Data section —
BEGIN

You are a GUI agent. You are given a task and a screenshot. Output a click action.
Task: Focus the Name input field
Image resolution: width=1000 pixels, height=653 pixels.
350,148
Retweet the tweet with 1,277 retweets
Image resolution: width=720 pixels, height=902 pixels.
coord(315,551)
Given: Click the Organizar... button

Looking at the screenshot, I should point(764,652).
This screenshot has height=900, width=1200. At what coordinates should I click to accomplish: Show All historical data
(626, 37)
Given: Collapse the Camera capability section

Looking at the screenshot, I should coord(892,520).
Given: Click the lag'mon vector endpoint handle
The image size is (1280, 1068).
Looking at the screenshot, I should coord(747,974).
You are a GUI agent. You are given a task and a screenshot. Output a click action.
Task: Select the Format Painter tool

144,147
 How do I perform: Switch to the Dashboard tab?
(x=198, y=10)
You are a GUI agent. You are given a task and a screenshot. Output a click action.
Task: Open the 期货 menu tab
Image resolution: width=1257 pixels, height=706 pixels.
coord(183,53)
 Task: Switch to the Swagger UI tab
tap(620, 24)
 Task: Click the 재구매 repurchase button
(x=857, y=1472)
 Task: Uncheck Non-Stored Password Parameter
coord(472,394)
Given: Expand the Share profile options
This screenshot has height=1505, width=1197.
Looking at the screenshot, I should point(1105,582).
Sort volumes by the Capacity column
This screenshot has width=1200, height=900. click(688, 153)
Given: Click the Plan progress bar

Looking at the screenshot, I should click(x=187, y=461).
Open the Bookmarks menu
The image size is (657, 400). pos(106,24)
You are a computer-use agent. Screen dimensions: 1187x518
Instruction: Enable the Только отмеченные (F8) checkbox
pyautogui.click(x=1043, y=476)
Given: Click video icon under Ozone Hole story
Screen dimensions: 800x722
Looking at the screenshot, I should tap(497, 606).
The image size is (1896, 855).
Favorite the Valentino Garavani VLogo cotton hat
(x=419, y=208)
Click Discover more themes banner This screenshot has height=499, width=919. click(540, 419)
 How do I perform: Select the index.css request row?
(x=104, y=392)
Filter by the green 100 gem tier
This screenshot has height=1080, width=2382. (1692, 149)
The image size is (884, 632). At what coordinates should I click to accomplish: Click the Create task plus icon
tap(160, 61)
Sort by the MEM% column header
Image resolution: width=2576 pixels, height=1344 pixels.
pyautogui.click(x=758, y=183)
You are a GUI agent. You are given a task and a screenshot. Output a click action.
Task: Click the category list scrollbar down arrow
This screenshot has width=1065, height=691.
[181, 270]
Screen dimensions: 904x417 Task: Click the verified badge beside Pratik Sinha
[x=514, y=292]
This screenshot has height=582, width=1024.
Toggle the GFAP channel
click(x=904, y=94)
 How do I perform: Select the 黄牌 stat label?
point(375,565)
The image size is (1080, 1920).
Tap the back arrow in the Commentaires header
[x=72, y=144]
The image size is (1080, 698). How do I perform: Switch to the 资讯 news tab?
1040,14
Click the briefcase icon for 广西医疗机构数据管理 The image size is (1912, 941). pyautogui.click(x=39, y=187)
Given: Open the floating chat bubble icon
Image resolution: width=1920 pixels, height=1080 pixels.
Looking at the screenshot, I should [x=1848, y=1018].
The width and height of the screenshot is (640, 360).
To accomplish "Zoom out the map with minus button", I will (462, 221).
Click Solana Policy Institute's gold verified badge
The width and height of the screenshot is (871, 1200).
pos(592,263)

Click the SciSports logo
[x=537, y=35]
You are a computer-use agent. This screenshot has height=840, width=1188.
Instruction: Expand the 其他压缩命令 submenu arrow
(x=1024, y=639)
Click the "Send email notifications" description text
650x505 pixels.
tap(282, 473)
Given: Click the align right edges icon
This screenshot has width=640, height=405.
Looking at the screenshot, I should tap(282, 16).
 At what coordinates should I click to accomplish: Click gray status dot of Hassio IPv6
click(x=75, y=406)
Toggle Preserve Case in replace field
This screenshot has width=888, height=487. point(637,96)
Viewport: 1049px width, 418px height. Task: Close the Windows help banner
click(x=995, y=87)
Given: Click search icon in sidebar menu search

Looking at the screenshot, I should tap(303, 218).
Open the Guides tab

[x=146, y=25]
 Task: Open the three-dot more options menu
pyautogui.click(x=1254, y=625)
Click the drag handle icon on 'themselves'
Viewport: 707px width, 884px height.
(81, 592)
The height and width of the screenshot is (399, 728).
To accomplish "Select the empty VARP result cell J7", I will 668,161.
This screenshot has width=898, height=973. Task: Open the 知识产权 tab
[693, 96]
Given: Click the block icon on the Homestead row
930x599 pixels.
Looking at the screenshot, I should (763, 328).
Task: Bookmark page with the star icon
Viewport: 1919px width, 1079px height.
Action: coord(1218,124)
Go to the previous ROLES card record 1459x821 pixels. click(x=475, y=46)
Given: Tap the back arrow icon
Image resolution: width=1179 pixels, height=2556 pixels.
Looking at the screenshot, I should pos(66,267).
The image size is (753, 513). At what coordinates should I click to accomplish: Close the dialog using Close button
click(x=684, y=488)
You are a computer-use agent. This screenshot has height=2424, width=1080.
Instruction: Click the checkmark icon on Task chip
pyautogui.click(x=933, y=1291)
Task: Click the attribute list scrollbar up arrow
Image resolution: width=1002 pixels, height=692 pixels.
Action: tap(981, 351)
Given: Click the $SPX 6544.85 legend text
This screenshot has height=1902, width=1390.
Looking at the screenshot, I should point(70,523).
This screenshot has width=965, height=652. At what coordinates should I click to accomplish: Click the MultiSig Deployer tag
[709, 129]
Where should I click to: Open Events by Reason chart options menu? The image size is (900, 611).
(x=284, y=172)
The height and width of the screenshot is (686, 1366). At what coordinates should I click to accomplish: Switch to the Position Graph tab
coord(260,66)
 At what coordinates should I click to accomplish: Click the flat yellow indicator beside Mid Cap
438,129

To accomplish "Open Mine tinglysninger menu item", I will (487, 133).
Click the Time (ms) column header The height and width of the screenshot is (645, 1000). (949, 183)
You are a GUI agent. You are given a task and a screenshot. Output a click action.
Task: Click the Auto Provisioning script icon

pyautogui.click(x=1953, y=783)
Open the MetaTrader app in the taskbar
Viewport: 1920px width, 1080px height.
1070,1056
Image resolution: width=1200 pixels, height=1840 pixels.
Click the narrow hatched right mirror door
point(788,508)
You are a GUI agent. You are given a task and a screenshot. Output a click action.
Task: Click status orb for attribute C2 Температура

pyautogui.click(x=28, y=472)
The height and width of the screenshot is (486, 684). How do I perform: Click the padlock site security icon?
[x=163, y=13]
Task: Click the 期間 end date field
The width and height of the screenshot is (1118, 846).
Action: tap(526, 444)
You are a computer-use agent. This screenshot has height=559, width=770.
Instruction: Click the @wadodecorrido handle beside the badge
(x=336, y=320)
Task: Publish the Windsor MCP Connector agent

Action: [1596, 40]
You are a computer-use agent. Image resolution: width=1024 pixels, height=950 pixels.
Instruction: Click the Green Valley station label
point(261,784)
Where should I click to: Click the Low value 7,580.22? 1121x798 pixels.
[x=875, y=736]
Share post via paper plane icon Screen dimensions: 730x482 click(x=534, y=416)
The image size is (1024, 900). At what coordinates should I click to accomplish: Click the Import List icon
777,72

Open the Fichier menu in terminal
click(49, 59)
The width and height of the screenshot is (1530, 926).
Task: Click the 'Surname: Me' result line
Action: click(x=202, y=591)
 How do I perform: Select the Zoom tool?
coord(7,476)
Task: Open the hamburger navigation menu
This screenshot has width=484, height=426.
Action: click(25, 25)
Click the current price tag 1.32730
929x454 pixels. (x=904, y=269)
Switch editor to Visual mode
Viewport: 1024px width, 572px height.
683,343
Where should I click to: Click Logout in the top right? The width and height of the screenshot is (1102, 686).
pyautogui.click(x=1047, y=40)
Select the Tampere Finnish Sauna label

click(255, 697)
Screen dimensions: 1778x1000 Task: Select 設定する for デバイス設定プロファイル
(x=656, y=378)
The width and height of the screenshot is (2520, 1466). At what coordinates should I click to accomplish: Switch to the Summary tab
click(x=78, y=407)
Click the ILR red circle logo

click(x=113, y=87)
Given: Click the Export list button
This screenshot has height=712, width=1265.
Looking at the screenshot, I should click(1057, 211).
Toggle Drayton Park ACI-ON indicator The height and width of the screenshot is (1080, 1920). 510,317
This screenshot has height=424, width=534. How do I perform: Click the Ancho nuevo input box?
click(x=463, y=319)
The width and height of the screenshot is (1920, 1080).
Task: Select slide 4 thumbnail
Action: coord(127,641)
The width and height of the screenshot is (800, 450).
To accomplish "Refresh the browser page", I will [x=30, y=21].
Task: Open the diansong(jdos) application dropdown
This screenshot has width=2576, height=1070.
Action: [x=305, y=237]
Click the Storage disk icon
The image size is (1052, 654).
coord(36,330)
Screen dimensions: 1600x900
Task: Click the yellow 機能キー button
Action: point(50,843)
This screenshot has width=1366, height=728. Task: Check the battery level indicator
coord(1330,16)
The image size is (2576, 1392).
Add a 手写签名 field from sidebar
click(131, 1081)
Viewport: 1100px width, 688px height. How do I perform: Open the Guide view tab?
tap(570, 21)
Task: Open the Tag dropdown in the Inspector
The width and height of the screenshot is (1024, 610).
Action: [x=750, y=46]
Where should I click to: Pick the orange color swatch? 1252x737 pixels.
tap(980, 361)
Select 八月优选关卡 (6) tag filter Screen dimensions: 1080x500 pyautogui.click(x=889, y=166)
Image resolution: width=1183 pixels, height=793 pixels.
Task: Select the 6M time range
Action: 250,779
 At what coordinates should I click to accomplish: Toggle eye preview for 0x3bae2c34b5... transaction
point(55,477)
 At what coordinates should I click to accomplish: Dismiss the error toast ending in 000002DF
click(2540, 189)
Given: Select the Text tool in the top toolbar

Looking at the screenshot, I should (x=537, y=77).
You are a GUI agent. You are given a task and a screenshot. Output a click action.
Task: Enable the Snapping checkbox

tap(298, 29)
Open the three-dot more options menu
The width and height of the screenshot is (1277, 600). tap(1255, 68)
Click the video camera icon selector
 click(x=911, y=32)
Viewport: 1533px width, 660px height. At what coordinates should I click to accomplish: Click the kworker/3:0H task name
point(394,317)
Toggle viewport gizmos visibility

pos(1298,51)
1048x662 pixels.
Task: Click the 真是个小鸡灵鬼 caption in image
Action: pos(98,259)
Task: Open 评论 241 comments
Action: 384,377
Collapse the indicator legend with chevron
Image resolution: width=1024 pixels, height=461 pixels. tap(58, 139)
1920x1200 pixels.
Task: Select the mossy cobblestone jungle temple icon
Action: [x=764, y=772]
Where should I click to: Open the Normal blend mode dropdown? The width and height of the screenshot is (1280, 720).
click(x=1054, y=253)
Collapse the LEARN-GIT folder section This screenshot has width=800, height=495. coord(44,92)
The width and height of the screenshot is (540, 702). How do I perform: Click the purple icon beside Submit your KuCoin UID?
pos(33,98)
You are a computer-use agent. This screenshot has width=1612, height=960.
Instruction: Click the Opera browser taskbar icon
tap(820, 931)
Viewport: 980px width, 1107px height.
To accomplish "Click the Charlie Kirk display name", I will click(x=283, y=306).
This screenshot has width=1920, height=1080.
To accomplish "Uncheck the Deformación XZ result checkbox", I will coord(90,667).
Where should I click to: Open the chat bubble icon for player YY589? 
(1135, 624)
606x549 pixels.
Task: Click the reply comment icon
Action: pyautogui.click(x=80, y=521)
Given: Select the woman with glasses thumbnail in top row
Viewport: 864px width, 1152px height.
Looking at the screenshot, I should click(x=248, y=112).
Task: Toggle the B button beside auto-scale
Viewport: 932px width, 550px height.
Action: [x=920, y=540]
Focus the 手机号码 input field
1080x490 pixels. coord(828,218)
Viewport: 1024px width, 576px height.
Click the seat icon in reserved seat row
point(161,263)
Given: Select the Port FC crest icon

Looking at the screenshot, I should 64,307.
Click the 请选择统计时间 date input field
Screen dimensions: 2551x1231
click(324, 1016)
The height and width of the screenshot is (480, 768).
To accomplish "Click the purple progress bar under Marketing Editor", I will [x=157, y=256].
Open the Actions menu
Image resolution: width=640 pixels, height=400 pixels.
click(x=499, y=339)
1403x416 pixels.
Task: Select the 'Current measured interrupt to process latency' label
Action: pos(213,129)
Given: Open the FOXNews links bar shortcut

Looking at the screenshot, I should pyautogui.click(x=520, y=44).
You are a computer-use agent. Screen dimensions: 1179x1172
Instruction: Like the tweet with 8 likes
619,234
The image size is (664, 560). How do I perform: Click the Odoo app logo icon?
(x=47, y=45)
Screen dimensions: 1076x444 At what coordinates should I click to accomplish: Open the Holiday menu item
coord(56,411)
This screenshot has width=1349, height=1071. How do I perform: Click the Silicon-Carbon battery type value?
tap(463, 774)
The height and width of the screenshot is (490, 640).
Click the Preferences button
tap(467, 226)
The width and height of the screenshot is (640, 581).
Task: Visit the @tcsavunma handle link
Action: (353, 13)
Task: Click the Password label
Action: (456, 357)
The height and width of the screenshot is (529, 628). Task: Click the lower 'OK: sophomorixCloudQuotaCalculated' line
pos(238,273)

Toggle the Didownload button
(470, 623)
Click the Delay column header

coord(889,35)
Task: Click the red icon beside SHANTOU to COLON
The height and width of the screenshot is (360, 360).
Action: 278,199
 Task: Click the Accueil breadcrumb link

END

Exercise aim — Render the records from the line containing "This screenshot has width=1349, height=1071." through the line containing "Action: (456, 357)" as a Markdown table with two columns, Row and Line. Put a sequential number in Row and the line's text in Line, and omit blank lines.

Answer for this exercise —
| Row | Line |
|---|---|
| 1 | This screenshot has width=1349, height=1071. How do I perform: Click the Silicon-Carbon battery type value? |
| 2 | tap(463, 774) |
| 3 | The height and width of the screenshot is (490, 640). |
| 4 | Click the Preferences button |
| 5 | tap(467, 226) |
| 6 | The width and height of the screenshot is (640, 581). |
| 7 | Task: Visit the @tcsavunma handle link |
| 8 | Action: (353, 13) |
| 9 | Task: Click the Password label |
| 10 | Action: (456, 357) |